Word and element location data
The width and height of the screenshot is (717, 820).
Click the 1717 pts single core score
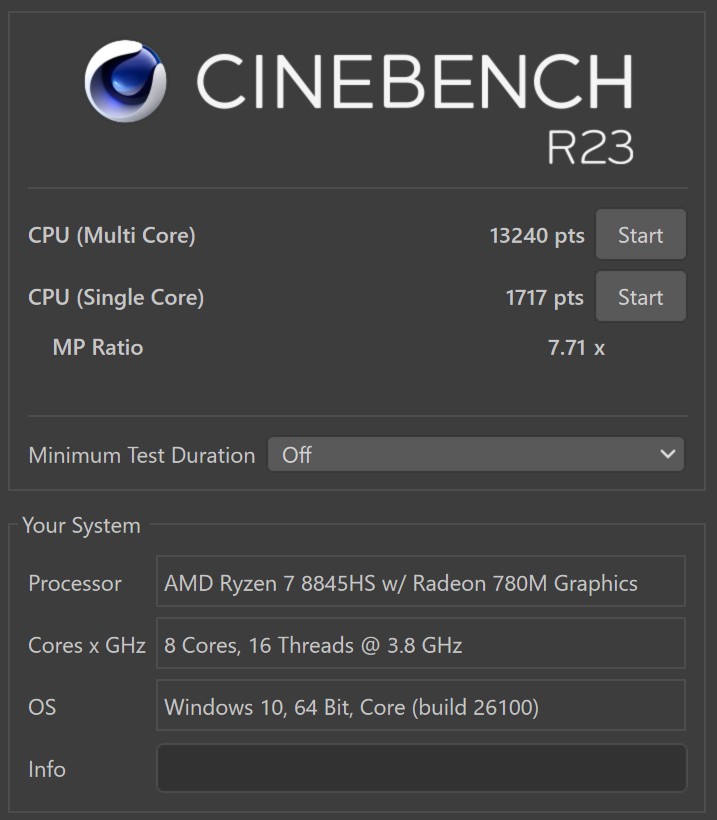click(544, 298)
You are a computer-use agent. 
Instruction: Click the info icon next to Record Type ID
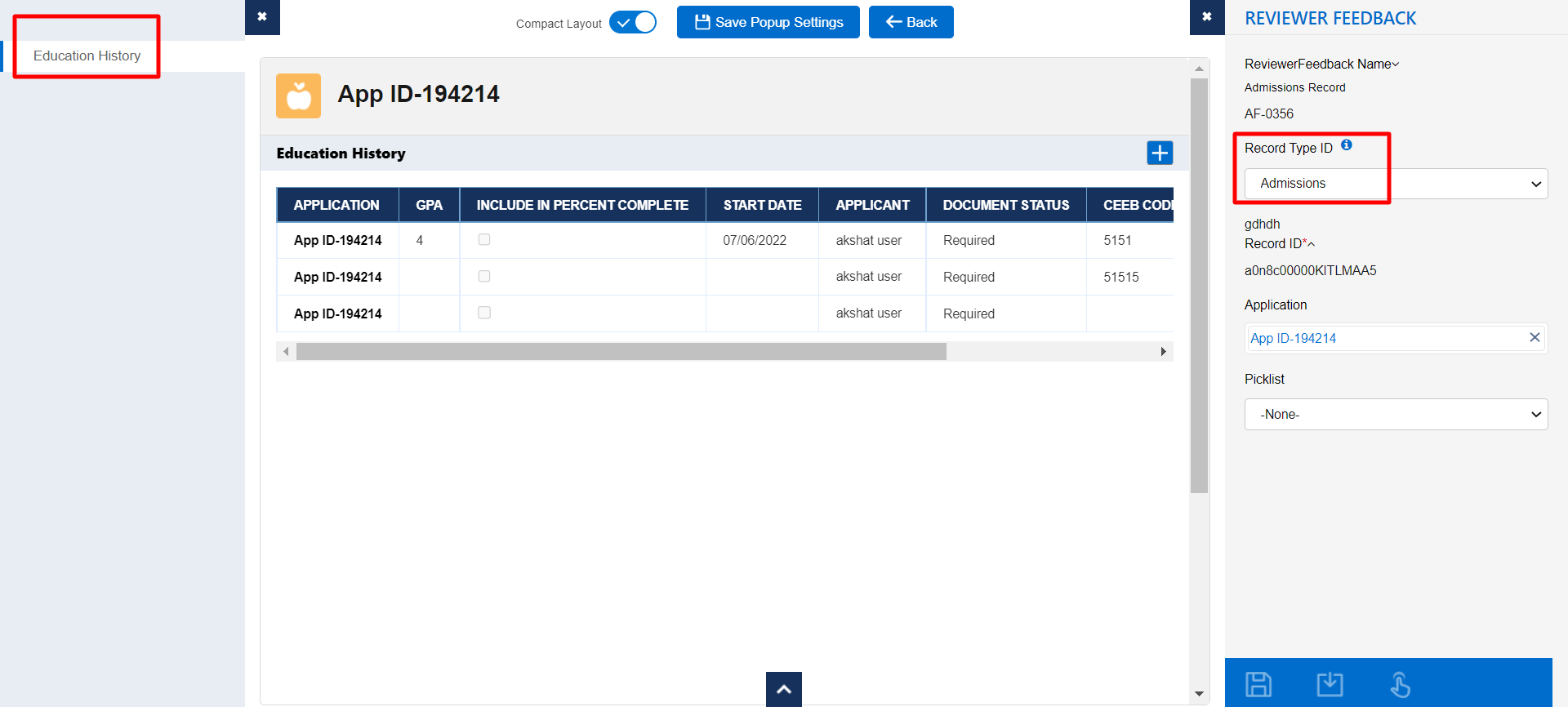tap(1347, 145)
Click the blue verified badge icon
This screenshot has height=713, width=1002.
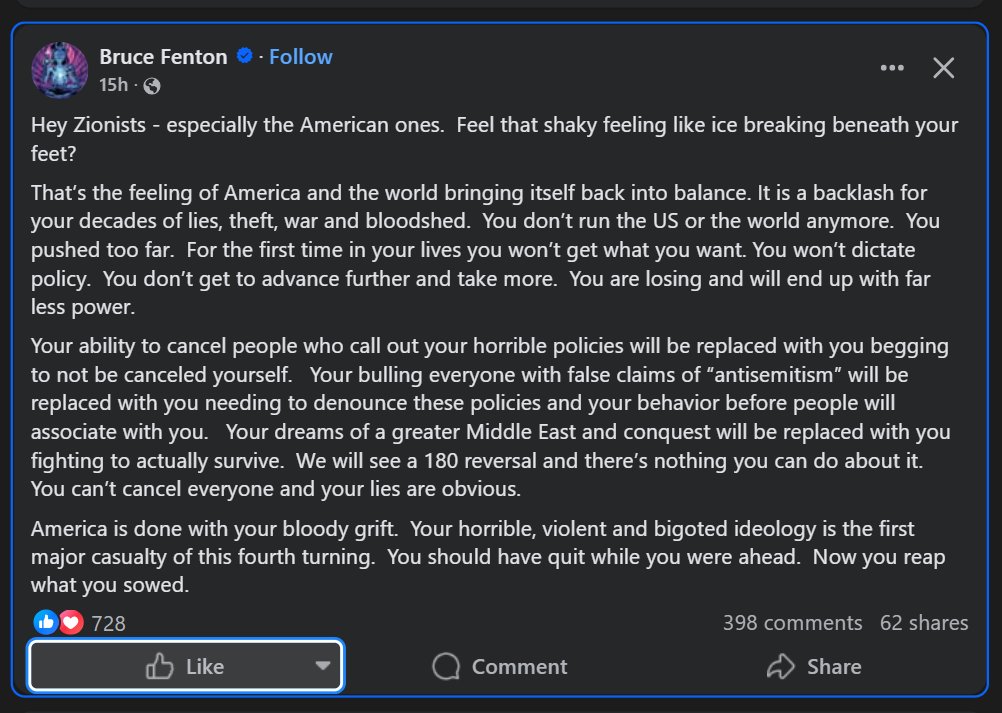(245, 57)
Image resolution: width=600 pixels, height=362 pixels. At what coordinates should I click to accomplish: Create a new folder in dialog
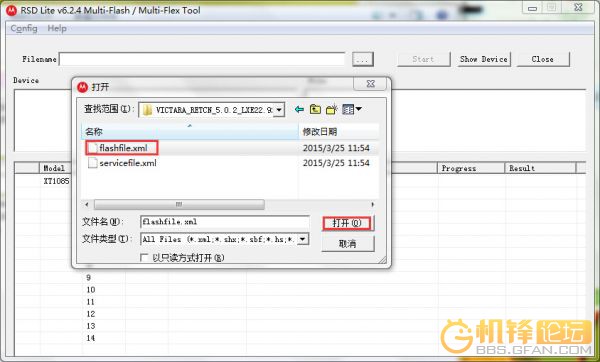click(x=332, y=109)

▶ WHAT THE TASK ASKS
Give the lines of these rows as a numbered list, leaving out blank lines and omitting the pictures.

▶ THE RESULT
1. The width and height of the screenshot is (717, 820).
2. Click the 1717 pts single core score
3. click(544, 298)
4. You are a computer-use agent. 
5. Instruction: Click the info icon next to Record Type ID
6. tap(1347, 145)
7. Click the blue verified badge icon
8. This screenshot has height=713, width=1002.
9. (245, 57)
10. Image resolution: width=600 pixels, height=362 pixels. At what coordinates should I click to accomplish: Create a new folder in dialog
11. click(x=332, y=109)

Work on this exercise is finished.